I have read through answers on this site and they all seem to rely on using the one-point compactification to prove that locally compact Hausdorff spaces are in fact completely regular. I would like to instead prove it more directly from the definition, using this lemma:
Let $X$ be a Hausdorff space. Then $X$ is locally compact iff for any given $x\in X$ and a neighborhood $U$ of $x$, there is a neighborhood $V$ of $x$ such that $\overline V$ is compact and $\overline V\subset U$.
Now, we must show that given $x\in X$ and $A$ closed in $X$ with $x\notin A$, that there exist disjoint neighborhoods $U$ and $V$ that contain $x$ and $A$, respectively.
I am not sure how to proceed. I know that compact sets in a Hausdorff space are closed, and that seems important in the proof, but I don't know how to use that fact.
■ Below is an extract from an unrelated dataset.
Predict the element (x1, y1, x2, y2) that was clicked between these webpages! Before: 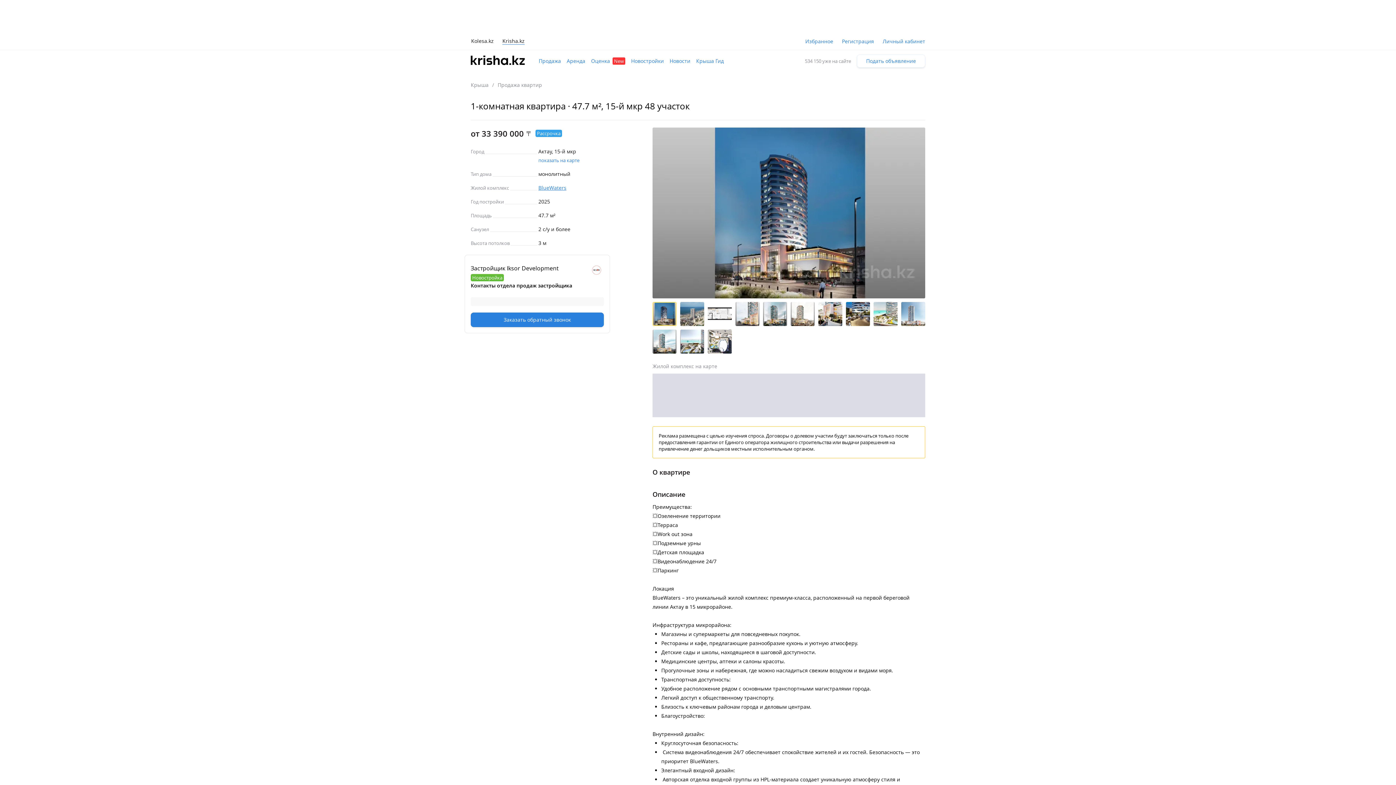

Any hints would be appreciated.
Best Answer
I'm just reformulating the answer I linked to.
Take $W$ an open neighborhood of $x$ such that $K=\overline{W}$ is compact (which exists according to your lemma). Define $B=K\cap A$, a closed subset of $K$. Now we can use the fact that compact spaces are regular: in $K$, we can find disjoint open subsets $U'$ and $V'$ with $x\in U'$ and $B\subset V'$.
Then we can take $U=U'\cap W$ and $V=V'\cup (X\setminus K)$: we have $x\in U$, $A\subset V$ and $U\cap V=\emptyset$.